The college’s administration also has backed the club 100 percent, agreed both Kasprzyk and Parsons.
“There was no hesitancy on the part of our administration (to allow the club to organize),” according to Ed Snyder of Grayslake, director of student activities. “We’re a forum for open discussion and the free exchange of ideas. As diverse a college as we are, there’s a wide variety of opinions here, . . . and I think that for the most part, the student body has been respectful (of Spectrum members).”
To further its visibility within the community, the club kicked off its first-ever Gay/Lesbian/Bisexual Pride Week on CLC’s Grayslake campus in April. The event featured four days of movies, coming-out stories, an AIDS fundraiser and an open public forum to discuss alternative lifestyles. About 70 people attended the forum, which had seven panelists, including Kasprzyk, Parsons, another bisexual man and woman, two heterosexual gay activists and a Lake County Health Department staffer, fielding comments and questions from the audience.
“I think society has become a bit more welcoming of (gays and lesbians) than it has been in the past,” Kasprzyk said before the evening began. But based on comments made by some audience members during the forum’s open-mike session, it became apparent that many in society still view homosexuality as either a sin or an aberration.
Although Rev. Kerry Doyal, pastor of Lake Region Bible Church in Round Lake, asked the panel’s forgiveness for offenses carried out against homosexuals by hateful, fearful and self-righteous Christians, he emphasized that the apology “does not mean we agree with or condone homosexuality.”

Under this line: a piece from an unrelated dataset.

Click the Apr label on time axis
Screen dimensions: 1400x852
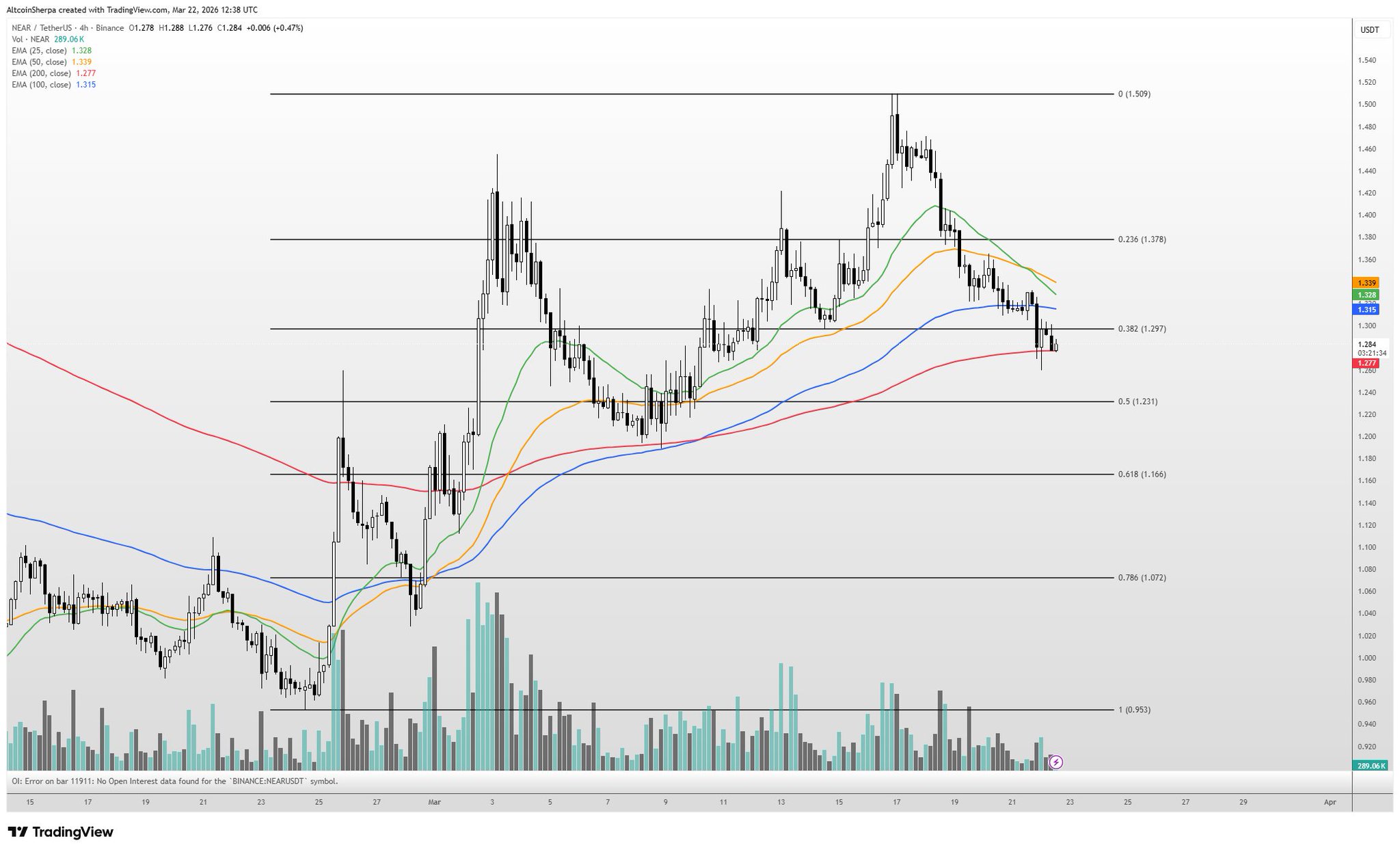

A Libertyville grandmother said she could find nothing normal about homosexuality.
“Everyone’s entitled to their opinion,” said Parsons’ mother, Phyllis. “These kids were very brave to get up and answer the questions they did, and they did it very tastefully. I think it’s so sad that so many of those kids could not tell their parents (they were gay) or were rejected by them once they did.”
“The truth of homosexuality is that it is not something to which people convert,” said Martha Butler of Waukegan, a health educator with the Lake County Health Department’s HIV program.. “This is something that most of these people feel they were born with.”
She said gays, lesbians and bisexuals are not at greater risk of catching and transmitting sexual diseases.
“Sexually transmitted diseases have nothing to do with your sexual preference and everything to do with the sexual behavior you’re engaging in,” Butler said, adding that at least 80 percent of the patients treated at the health department’s Sexually Transmitted Diseases clinic are heterosexuals. In fact, she said, recent statistics from the Centers for Disease Control in Atlanta have shown a tremendous increase in the rate of infection among heterosexual women, specifically African-American and Hispanic women.
The audience reactions did not surprise Beverly Brock of Mundelein or Terri Berryman of Grayslake, who serve as the club’s faculty advisers.
“Lake County is traditionally very conservative,” Brock said. “Gays, lesbians and bisexuals have not found it easy here.”
“Whether you know it or not, they’re your co-workers, friends and loved ones,” said SuLyn Foust, recalling her own gay friend who died of AIDS contracted through a blood transfusion. The Gurnee resident, a heterosexual gay activist and editor of the college’s student newspaper, hopes Spectrum will educate the community to become more tolerant of homosexuals and bisexuals.
“They’re everywhere, but people’s ignorance is what keeps them in the closet,” she said.
Parsons’ mother agreed. “One of the panelists said that when people hear the word `homosexual,’ they only think of the sexual part,” she observed. “I think I was guilty of that, too. But when (Chad) said it was as much emotional as it was sexual, if not more so, that opened my eyes.”